Pagan took the cap off the bottle. “Why did he want you to kill Romanenko?”

“Because he felt the same way I did.”

“Tell me more about this mystery man.”

Kiviranna’s forehead glistened with sweat. “What’s to tell? He was maybe seventy, in there somewhere. He spoke with a thick accent. Shabby clothes. He didn’t look like he had two nickels to rub together. But I guess he got money from somewhere, enough for my expenses anyway. I don’t remember much more.”

“And even if you could remember more, you wouldn’t tell me,” Pagan said. He tilted the bottle and a few capsules slid on to the table. He examined them carefully, checking the name of the manufacturer, Lilley, imprinted on the side of each one.

“I’ve told you everything,” Kiviranna said.

“I don’t think so, Jake.” Pagan pushed one of the pills across the table to Kiviranna, who picked it up quickly and tossed it into his mouth. “Enjoy. We’ll talk again tomorrow. Maybe you’ll find your memory has improved after a good night’s sleep.”

Pagan put the medicine bottle in his pocket together with Kiviranna’s passport, stood up, walked towards the door. He was struck by fatigue but he knew that it was something he was going to have to carry around with him for some hours yet.

“What if I don’t have anything new to tell you in the morning?” Kiviranna asked. “What then?”

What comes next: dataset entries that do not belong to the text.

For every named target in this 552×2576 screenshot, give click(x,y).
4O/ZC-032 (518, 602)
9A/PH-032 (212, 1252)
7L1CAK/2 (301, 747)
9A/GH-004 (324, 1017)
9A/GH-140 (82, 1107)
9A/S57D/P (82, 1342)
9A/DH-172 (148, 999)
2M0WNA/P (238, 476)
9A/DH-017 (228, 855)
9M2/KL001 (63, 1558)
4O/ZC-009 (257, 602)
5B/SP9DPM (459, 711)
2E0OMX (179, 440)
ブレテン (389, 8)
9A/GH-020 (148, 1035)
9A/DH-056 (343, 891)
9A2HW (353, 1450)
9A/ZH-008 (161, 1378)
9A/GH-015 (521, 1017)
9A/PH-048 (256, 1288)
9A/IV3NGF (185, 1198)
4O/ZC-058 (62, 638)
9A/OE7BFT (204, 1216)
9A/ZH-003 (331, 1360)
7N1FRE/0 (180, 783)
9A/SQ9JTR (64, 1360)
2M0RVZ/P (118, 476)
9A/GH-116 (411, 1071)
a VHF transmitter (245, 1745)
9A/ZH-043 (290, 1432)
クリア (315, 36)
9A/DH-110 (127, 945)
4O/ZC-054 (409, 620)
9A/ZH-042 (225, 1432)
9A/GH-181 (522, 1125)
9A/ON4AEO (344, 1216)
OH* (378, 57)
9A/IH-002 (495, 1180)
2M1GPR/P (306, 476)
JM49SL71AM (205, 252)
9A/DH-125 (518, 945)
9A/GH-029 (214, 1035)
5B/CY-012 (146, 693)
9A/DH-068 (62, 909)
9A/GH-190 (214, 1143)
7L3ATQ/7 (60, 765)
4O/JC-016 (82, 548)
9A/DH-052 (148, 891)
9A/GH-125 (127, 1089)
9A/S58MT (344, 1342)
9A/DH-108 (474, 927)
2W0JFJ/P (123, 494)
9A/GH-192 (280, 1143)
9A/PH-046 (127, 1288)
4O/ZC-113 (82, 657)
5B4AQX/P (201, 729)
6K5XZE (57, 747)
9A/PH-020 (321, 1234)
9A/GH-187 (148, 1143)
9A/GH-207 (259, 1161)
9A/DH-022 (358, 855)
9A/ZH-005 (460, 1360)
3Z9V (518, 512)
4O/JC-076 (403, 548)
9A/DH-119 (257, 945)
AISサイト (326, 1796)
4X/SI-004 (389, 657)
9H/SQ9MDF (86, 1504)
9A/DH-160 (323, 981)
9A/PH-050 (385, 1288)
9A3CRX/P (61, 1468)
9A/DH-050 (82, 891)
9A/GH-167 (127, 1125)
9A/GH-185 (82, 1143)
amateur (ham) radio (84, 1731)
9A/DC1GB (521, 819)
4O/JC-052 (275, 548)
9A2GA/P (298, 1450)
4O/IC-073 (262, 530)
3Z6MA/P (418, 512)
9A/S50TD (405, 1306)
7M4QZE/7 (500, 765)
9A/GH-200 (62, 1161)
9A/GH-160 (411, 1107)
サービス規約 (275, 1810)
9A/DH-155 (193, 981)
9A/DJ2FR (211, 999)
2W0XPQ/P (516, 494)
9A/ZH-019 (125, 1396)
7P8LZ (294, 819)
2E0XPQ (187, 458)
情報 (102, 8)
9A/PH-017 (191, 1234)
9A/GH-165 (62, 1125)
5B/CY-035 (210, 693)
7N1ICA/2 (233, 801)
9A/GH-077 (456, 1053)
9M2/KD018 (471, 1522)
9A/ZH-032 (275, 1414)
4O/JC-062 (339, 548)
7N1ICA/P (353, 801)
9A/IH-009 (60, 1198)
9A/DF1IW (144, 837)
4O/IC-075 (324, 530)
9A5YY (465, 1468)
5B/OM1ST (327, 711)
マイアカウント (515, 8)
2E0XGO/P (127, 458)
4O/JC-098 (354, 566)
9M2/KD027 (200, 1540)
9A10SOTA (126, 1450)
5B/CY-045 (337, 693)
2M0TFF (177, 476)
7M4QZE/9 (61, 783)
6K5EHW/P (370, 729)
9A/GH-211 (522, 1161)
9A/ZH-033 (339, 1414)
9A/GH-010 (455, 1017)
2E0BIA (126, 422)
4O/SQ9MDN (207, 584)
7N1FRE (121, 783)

Pagan turned, looked at the man, smiled in a thin way. He didn’t answer the question but hoped that his smile, so devoid of mirth, suggested an unspeakable threat. Closing the door, he went out into the corridor and dipped his face into a drinking-fountain, letting a jet of lukewarm water splash against his eyes and forehead. A gun in a left-luggage locker, a nameless man in New York who’d sent Jake all the way to England – maybe it was all very simple, nothing more than a straightforward political assassination planned by Jake’s anonymous acquaintance and carried out by Kiviranna who, through his own strange filter, saw the world in terms of black and white, evil and good. Maybe that’s all there was to the affair.

But there was a dark area at the back of Pagan’s mind, a room in which assorted problems lay like unlit lightbulbs awaiting a surge of electricity to illuminate them. And in this room there lived Pagan’s muse, his own inner policeman, his personal inspector, who was rarely satisfied with simplicity and who hated darkness passionately. He loathed puzzles too, such as the plain white envelope, sealed and unaddressed, that Aleksis Romanenko had carried in his briefcase.